Magma Chamber - Dynamics of Magma Chambers

Dynamics of Magma Chambers

Magma rises through cracks from beneath the crust because it is less dense than the surrounding rock. When the magma cannot find a path upwards it pools into a magma chamber. As more magma rises up below it, the pressure in the chamber grows.

If magma resides in a chamber for a long period, then it can become stratified with lower density components rising to the top and denser materials sinking. It can also start to cool, with the higher melting point components such as olivine crystallizing out of the solution, particularly near to the cooler walls of the chamber, and forming a denser conglomerate of minerals which sinks. Any subsequent eruption may produce distinctly layered deposits, for example the deposits from the 79 AD eruption of Mount Vesuvius include a thick layer of white pumice from the upper portion of the magma chamber overlayed with a similar layer of grey pumice produced from material erupted later from lower down in the chamber.

Another effect of the cooling of the chamber is that the solidifying crystals will release the gas (primarily steam) previously dissolved when they were liquid, causing the pressure in the chamber to rise, possibly sufficiently to produce an eruption. Additionally, the removal of the lower melting point components will tend to make the magma more viscous (by increasing the concentration of silicates). Thus, stratification of a magma chamber may result in an increase in the amount of gas within the magma near the top of the chamber, and also make this magma more viscous; potentially leading to a more explosive eruption than would be the case had the chamber not become stratified.

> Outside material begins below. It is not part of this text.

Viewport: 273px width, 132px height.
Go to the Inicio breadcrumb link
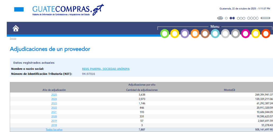[x=13, y=39]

If the magma is not vented to the surface in a volcanic eruption it will slowly cool and crystallize at depth to form an intrusive igneous body composed of granite or gabbro (see also pluton).

Often, a volcano may have a deep magma chamber many kilometres down, which supplies a shallower chamber near the summit. The location of magma chambers can be mapped using seismology: seismic waves from earthquakes move more slowly through liquid rock than solid, allowing measurements to pinpoint the regions of slow movement which identify magma chambers.

As a volcano erupts, emptying the magma chamber, the surrounding rock will collapse into it. If a large amount of magma is erupted, causing the chamber to reduce considerably in volume, then this can result in a depression at the surface called a caldera.